:: Data to use

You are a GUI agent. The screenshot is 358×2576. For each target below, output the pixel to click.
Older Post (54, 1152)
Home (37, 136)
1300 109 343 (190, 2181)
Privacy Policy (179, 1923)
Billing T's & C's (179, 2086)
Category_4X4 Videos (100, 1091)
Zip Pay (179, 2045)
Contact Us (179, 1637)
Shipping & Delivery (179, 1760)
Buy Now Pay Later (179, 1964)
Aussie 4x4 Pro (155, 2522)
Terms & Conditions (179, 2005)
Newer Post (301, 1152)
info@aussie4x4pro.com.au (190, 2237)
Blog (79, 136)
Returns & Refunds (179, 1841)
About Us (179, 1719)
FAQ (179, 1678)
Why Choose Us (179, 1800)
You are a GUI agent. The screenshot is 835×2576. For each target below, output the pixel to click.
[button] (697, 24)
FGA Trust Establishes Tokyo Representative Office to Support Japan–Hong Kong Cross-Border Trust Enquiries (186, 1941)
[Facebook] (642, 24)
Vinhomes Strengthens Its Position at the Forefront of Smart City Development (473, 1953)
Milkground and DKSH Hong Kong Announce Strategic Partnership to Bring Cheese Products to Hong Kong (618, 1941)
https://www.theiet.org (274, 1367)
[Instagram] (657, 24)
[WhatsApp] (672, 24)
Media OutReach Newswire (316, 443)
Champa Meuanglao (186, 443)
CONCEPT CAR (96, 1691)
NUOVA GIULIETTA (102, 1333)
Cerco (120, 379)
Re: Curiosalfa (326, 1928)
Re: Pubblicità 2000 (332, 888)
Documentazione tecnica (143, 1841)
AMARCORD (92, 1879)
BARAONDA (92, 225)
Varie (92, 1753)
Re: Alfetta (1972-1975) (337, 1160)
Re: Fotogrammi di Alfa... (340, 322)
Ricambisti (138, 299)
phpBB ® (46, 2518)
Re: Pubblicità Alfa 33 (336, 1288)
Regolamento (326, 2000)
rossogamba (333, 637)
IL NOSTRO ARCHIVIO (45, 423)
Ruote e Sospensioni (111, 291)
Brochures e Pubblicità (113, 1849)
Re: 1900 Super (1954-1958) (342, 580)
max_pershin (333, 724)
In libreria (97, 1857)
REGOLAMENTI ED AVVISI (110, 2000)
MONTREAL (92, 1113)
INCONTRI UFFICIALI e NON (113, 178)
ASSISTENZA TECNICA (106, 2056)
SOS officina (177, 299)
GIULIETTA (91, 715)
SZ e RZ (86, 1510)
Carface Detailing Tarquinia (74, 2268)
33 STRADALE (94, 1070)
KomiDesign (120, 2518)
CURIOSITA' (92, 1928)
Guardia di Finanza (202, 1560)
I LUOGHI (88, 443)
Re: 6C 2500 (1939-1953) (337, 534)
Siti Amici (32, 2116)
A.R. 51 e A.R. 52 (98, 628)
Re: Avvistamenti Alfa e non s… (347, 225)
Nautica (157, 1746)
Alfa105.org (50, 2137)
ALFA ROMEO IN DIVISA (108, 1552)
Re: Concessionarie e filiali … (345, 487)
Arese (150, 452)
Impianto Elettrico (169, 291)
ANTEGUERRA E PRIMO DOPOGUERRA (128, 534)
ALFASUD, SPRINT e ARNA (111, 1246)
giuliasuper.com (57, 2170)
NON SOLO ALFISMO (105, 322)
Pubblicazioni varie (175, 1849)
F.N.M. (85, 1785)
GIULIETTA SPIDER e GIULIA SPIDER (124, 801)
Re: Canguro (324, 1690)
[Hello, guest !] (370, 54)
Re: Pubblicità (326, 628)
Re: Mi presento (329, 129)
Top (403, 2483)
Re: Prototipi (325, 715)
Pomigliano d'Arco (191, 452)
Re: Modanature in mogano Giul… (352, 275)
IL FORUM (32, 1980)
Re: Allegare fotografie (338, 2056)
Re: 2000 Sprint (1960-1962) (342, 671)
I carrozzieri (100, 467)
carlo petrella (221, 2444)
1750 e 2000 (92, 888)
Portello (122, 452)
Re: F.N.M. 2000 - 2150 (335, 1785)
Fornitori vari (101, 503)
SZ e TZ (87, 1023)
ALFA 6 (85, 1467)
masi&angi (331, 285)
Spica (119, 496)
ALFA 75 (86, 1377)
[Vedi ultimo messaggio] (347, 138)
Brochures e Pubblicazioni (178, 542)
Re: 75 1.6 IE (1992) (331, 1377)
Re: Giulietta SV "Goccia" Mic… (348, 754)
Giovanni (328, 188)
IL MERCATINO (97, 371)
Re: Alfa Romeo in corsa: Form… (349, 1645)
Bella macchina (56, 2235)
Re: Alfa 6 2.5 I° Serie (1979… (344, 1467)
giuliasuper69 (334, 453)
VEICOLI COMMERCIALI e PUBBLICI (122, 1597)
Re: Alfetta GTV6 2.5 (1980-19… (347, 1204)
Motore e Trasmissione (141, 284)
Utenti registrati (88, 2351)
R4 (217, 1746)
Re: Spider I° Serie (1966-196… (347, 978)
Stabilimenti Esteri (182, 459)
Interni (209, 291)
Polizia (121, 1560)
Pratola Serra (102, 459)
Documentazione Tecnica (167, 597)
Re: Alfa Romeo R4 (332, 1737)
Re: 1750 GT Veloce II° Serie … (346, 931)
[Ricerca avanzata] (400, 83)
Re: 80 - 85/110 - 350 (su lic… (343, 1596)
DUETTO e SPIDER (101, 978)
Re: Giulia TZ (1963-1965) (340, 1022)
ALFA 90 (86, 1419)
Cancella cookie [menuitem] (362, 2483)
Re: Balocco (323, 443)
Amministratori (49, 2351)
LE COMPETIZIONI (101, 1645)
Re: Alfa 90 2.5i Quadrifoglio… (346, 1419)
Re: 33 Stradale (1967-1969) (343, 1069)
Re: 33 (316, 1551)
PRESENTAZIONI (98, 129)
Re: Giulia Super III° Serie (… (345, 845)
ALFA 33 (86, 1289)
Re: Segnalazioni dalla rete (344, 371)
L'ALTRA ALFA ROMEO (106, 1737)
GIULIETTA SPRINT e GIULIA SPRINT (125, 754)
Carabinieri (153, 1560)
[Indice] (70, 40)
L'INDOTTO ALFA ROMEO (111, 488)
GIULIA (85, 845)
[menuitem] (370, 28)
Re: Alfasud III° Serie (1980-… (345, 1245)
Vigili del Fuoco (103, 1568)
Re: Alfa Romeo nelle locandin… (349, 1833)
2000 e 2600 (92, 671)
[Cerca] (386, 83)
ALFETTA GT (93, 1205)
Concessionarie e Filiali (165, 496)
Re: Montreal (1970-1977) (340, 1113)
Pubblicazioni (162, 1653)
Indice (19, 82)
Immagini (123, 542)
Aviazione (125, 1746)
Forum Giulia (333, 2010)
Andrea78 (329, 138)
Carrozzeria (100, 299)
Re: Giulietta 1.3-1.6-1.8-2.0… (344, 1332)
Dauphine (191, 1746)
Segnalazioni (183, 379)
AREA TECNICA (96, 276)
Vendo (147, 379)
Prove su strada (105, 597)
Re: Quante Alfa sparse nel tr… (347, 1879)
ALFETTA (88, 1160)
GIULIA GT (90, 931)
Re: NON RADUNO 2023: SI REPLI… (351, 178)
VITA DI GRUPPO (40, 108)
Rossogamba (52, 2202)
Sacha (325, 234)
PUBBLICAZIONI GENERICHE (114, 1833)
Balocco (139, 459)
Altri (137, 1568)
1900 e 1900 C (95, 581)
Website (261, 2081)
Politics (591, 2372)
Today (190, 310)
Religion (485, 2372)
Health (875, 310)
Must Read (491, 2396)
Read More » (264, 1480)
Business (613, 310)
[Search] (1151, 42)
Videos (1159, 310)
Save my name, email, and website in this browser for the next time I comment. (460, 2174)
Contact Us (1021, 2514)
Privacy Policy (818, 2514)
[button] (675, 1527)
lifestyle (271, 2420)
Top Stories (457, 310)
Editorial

::::

• [Aim of the exercise]:
Write out exactly the lines above from the line with "ASSISTENZA TECNICA (106, 2056)" through the line with "VEICOLI COMMERCIALI e PUBBLICI (122, 1597)", both of them included, and leave out all other lines.

• [Task output]:
ASSISTENZA TECNICA (106, 2056)
SOS officina (177, 299)
GIULIETTA (91, 715)
SZ e RZ (86, 1510)
Carface Detailing Tarquinia (74, 2268)
33 STRADALE (94, 1070)
KomiDesign (120, 2518)
CURIOSITA' (92, 1928)
Guardia di Finanza (202, 1560)
I LUOGHI (88, 443)
Re: 6C 2500 (1939-1953) (337, 534)
Siti Amici (32, 2116)
A.R. 51 e A.R. 52 (98, 628)
Re: Avvistamenti Alfa e non s… (347, 225)
Nautica (157, 1746)
Alfa105.org (50, 2137)
ALFA ROMEO IN DIVISA (108, 1552)
Re: Concessionarie e filiali … (345, 487)
Arese (150, 452)
Impianto Elettrico (169, 291)
ANTEGUERRA E PRIMO DOPOGUERRA (128, 534)
ALFASUD, SPRINT e ARNA (111, 1246)
giuliasuper.com (57, 2170)
NON SOLO ALFISMO (105, 322)
Pubblicazioni varie (175, 1849)
F.N.M. (85, 1785)
GIULIETTA SPIDER e GIULIA SPIDER (124, 801)
Re: Canguro (324, 1690)
[Hello, guest !] (370, 54)
Re: Pubblicità (326, 628)
Re: Mi presento (329, 129)
Top (403, 2483)
Re: Prototipi (325, 715)
Pomigliano d'Arco (191, 452)
Re: Modanature in mogano Giul… (352, 275)
IL FORUM (32, 1980)
Re: Allegare fotografie (338, 2056)
Re: 2000 Sprint (1960-1962) (342, 671)
I carrozzieri (100, 467)
carlo petrella (221, 2444)
1750 e 2000 (92, 888)
Portello (122, 452)
Re: F.N.M. 2000 - 2150 (335, 1785)
Fornitori vari (101, 503)
SZ e TZ (87, 1023)
ALFA 6 (85, 1467)
masi&angi (331, 285)
Spica (119, 496)
ALFA 75 (86, 1377)
[Vedi ultimo messaggio] (347, 138)
Brochures e Pubblicazioni (178, 542)
Re: 75 1.6 IE (1992) (331, 1377)
Re: Giulietta SV "Goccia" Mic… (348, 754)
Giovanni (328, 188)
IL MERCATINO (97, 371)
Re: Alfa Romeo in corsa: Form… (349, 1645)
Bella macchina (56, 2235)
Re: Alfa 6 2.5 I° Serie (1979… (344, 1467)
giuliasuper69 (334, 453)
VEICOLI COMMERCIALI e PUBBLICI (122, 1597)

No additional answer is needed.